My husband and I are still working our way through “The Mothers In Law” on Amazon Prime. It’s a distraction from the 21st century and all its woes. We’re still making our way through the first season. The quality of the episodes is still quite uneven but it’s improving as we make our way through the trials and tribulations of the Buells and the Hubbards.
It’s interesting to see how hard Desi Arnaz, as Executive Producer and often Director, tried really hard to recreate the showmanship of “I Love Lucy” with this cast, albeit with a late 1960s twist. The writers were all from “I Love Lucy” and while one is working their way through an episode it’s easy to see that while the premise foundation is different, the shenanigans and antics of Eve and Kaye are very Lucy and Ethel. I think the only reason I’m watching the show is to watch Kaye Ballard do her thing in a very large way. There’s some improvisation going on and one of these days I’m going to start calling my husband “Cutes”.
Speaking of Kaye’s husband; while we’re still in the first season he’s being played by Roger C. Carmel.

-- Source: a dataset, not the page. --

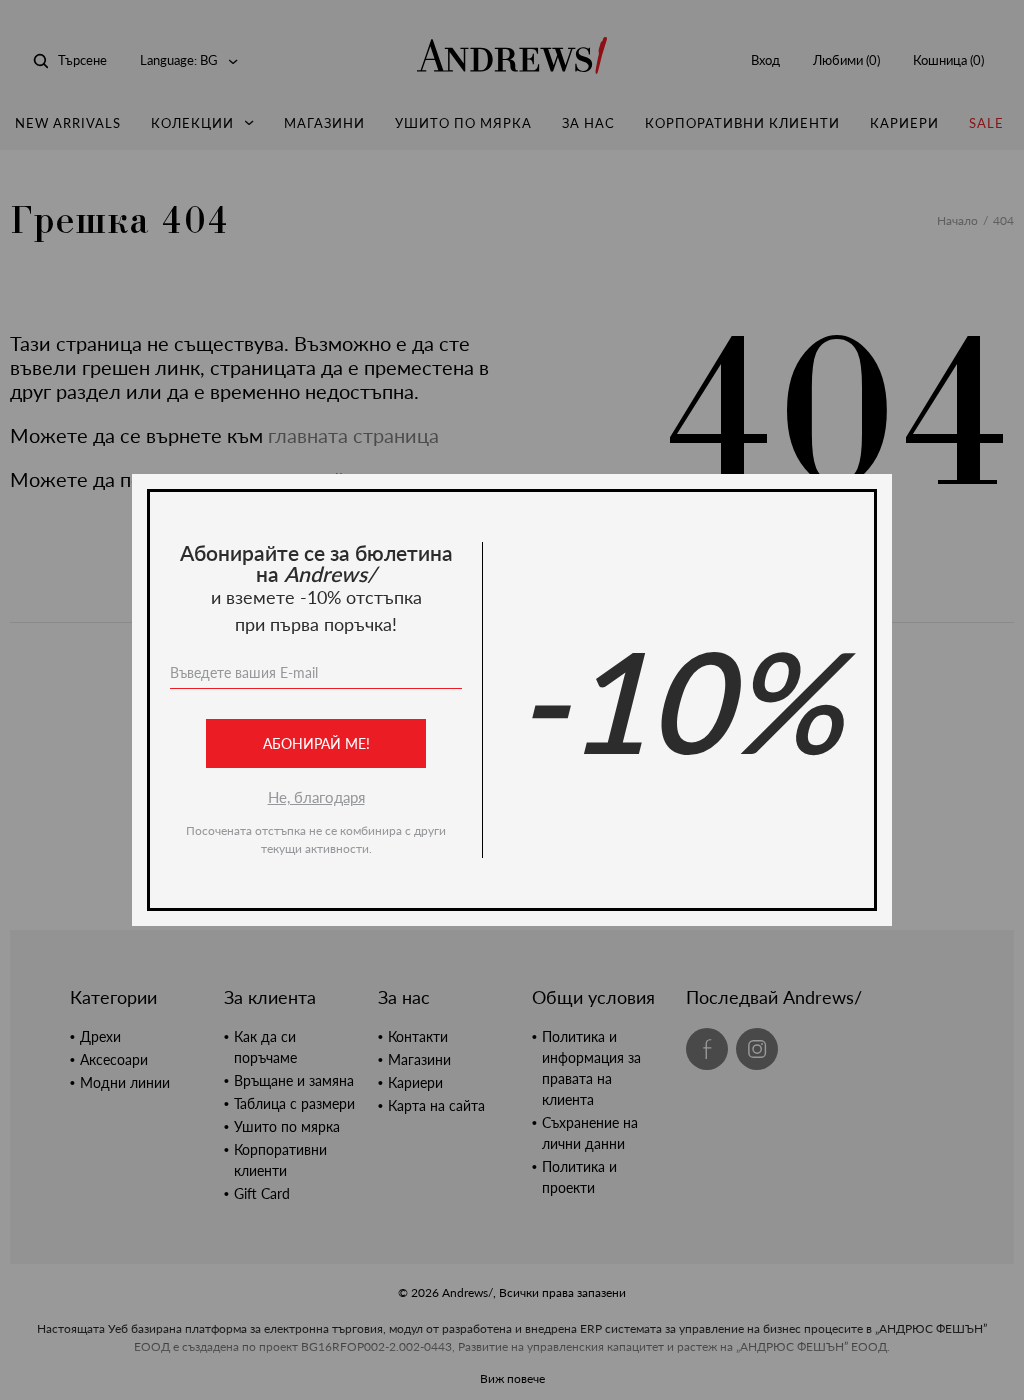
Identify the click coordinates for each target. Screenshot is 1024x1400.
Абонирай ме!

I can’t help but notice that Roger is a very cute 1960s version of a gay bear, with his handlebar mustache and his hairy chest often showing itself under the collar of his shirt. As I understand it, Roger was part of the underground gays of Hollywood back in the day. He was released from the show before the second season, some say due to contract disputes, other say due to recreational drug use and related activities. He was replaced by Richard Deacon, who apparently was also part of the undergrounds gays of Hollywood. Oh, I do enjoy Roger’s accent as well. I’m so odd.
Much to the chagrin of my husband we’ll continue working our way through “The Mothers In Law”. Desi Arnaz and Desi Arnaz Jr. made an appearance in an episode or two for us earlier this week. I’m sure they’ll be back again before we’re done with this run.
And can I just say I love the fact that Amazon Prime is bringing back all of these old shows that can’t be found anywhere else. The prints these digital streams were mastered off of are a little rough around the edges but mostly cleaned up decently. I’m happy this little slice of nostalgia is able to live on.